Data for the task =
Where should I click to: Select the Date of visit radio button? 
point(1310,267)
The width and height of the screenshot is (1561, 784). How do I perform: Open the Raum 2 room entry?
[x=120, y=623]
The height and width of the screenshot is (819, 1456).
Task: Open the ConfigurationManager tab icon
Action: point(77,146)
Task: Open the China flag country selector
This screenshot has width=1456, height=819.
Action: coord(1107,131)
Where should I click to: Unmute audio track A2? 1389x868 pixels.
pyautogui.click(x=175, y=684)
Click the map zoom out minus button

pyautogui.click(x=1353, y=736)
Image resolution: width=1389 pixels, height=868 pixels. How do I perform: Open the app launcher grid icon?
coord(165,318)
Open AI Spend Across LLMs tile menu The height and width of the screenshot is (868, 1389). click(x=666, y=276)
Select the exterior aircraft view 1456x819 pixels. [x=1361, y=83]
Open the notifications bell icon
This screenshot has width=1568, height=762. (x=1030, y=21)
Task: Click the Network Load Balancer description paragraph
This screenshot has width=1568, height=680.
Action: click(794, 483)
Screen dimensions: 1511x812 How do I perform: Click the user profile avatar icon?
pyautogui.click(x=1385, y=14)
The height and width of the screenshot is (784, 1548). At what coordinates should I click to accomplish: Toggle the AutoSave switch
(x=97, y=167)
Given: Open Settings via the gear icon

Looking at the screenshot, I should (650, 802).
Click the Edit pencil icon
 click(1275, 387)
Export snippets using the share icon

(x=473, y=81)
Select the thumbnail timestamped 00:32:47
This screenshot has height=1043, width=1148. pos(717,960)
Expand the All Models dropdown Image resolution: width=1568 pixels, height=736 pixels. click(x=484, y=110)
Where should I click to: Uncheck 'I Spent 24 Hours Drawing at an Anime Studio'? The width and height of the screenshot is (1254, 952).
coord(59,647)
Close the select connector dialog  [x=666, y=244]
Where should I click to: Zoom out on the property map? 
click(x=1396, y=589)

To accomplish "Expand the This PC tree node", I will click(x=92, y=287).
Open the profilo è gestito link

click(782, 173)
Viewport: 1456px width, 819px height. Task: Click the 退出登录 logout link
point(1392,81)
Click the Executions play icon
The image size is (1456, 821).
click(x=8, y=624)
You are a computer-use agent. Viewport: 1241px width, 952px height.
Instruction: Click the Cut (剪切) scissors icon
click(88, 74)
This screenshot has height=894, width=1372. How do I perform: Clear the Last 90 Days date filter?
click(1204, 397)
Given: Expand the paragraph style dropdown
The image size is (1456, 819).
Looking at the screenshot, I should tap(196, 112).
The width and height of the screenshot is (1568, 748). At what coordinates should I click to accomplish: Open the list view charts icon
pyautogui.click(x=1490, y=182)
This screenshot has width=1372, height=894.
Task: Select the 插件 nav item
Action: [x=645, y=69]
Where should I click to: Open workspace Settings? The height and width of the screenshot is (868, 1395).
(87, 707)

Work instructions =
Starting from the first line above, copy the data through to the last line exactly.

Expected answer =
Where should I click to: Select the Date of visit radio button? 
point(1310,267)
The width and height of the screenshot is (1561, 784). How do I perform: Open the Raum 2 room entry?
[x=120, y=623]
The height and width of the screenshot is (819, 1456).
Task: Open the ConfigurationManager tab icon
Action: point(77,146)
Task: Open the China flag country selector
This screenshot has width=1456, height=819.
Action: coord(1107,131)
Where should I click to: Unmute audio track A2? 1389x868 pixels.
pyautogui.click(x=175, y=684)
Click the map zoom out minus button

pyautogui.click(x=1353, y=736)
Image resolution: width=1389 pixels, height=868 pixels. How do I perform: Open the app launcher grid icon?
coord(165,318)
Open AI Spend Across LLMs tile menu The height and width of the screenshot is (868, 1389). click(x=666, y=276)
Select the exterior aircraft view 1456x819 pixels. [x=1361, y=83]
Open the notifications bell icon
This screenshot has width=1568, height=762. (x=1030, y=21)
Task: Click the Network Load Balancer description paragraph
This screenshot has width=1568, height=680.
Action: click(794, 483)
Screen dimensions: 1511x812 How do I perform: Click the user profile avatar icon?
pyautogui.click(x=1385, y=14)
The height and width of the screenshot is (784, 1548). At what coordinates should I click to accomplish: Toggle the AutoSave switch
(x=97, y=167)
Given: Open Settings via the gear icon

Looking at the screenshot, I should (650, 802).
Click the Edit pencil icon
 click(1275, 387)
Export snippets using the share icon

(x=473, y=81)
Select the thumbnail timestamped 00:32:47
This screenshot has height=1043, width=1148. pos(717,960)
Expand the All Models dropdown Image resolution: width=1568 pixels, height=736 pixels. click(x=484, y=110)
Where should I click to: Uncheck 'I Spent 24 Hours Drawing at an Anime Studio'? The width and height of the screenshot is (1254, 952).
coord(59,647)
Close the select connector dialog  [x=666, y=244]
Where should I click to: Zoom out on the property map? 
click(x=1396, y=589)

To accomplish "Expand the This PC tree node", I will click(x=92, y=287).
Open the profilo è gestito link

click(782, 173)
Viewport: 1456px width, 819px height. Task: Click the 退出登录 logout link
point(1392,81)
Click the Executions play icon
The image size is (1456, 821).
click(x=8, y=624)
You are a computer-use agent. Viewport: 1241px width, 952px height.
Instruction: Click the Cut (剪切) scissors icon
click(88, 74)
This screenshot has height=894, width=1372. How do I perform: Clear the Last 90 Days date filter?
click(1204, 397)
Given: Expand the paragraph style dropdown
The image size is (1456, 819).
Looking at the screenshot, I should tap(196, 112).
The width and height of the screenshot is (1568, 748). At what coordinates should I click to accomplish: Open the list view charts icon
pyautogui.click(x=1490, y=182)
This screenshot has width=1372, height=894.
Task: Select the 插件 nav item
Action: [x=645, y=69]
Where should I click to: Open workspace Settings? The height and width of the screenshot is (868, 1395).
(87, 707)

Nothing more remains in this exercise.